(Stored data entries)
____

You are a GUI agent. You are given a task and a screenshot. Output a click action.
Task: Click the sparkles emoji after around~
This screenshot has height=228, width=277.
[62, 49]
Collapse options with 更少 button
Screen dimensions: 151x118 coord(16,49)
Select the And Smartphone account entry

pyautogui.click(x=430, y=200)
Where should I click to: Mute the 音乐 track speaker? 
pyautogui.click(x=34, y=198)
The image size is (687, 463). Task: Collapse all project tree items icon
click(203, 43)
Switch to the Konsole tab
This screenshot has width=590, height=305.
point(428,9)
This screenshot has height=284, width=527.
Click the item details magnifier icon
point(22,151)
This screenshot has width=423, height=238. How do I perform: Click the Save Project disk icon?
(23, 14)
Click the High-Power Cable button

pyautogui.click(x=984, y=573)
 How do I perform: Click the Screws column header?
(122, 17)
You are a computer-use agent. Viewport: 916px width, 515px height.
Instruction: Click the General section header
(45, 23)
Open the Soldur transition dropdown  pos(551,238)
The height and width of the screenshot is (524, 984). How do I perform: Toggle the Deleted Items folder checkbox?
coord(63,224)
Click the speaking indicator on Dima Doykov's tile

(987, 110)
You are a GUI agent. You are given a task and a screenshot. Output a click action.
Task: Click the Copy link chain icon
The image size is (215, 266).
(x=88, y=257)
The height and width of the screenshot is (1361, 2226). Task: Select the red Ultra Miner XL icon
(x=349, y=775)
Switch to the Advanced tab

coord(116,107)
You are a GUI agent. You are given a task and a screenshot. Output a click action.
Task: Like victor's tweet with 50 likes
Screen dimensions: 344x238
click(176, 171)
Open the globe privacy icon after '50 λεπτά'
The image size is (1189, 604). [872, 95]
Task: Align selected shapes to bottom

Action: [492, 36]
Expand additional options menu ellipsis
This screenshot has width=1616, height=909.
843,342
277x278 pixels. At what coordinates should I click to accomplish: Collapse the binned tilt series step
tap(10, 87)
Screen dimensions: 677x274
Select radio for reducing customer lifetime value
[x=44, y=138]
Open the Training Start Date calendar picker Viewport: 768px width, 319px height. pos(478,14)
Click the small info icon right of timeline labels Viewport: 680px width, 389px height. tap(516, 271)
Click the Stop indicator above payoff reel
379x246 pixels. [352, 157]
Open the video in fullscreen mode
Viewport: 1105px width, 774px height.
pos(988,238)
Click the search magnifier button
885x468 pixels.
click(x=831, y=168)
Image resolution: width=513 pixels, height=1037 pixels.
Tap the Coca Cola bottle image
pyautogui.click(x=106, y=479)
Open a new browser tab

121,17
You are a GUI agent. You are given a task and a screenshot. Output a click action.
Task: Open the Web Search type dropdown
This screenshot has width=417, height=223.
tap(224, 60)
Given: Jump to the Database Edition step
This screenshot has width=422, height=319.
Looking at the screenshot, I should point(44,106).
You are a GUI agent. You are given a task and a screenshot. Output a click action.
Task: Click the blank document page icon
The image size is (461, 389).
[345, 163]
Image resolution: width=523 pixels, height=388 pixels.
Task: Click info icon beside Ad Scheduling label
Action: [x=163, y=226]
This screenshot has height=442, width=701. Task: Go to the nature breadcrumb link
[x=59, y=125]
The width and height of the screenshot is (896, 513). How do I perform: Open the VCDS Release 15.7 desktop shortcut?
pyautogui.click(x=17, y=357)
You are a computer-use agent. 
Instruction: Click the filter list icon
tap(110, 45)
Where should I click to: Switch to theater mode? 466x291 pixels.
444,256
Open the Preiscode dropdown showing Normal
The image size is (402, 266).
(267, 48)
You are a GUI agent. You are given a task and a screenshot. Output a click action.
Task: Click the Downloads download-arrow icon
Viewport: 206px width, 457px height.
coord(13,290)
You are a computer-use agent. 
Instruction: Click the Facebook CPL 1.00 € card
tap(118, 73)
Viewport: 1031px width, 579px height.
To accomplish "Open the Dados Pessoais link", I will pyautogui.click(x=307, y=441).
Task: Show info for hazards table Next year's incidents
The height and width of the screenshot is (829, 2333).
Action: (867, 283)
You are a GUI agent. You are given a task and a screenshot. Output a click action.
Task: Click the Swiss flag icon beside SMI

____

→ What to work on:
Reproduce the lines of the entries above from the one with "Instruction: Click the filter list icon" to the one with "Task: Show info", both included, exactly and without any other line.

→ Your solution:
Instruction: Click the filter list icon
tap(110, 45)
Where should I click to: Switch to theater mode? 466x291 pixels.
444,256
Open the Preiscode dropdown showing Normal
The image size is (402, 266).
(267, 48)
You are a GUI agent. You are given a task and a screenshot. Output a click action.
Task: Click the Downloads download-arrow icon
Viewport: 206px width, 457px height.
coord(13,290)
You are a computer-use agent. 
Instruction: Click the Facebook CPL 1.00 € card
tap(118, 73)
Viewport: 1031px width, 579px height.
To accomplish "Open the Dados Pessoais link", I will pyautogui.click(x=307, y=441).
Task: Show info for hazards table Next year's incidents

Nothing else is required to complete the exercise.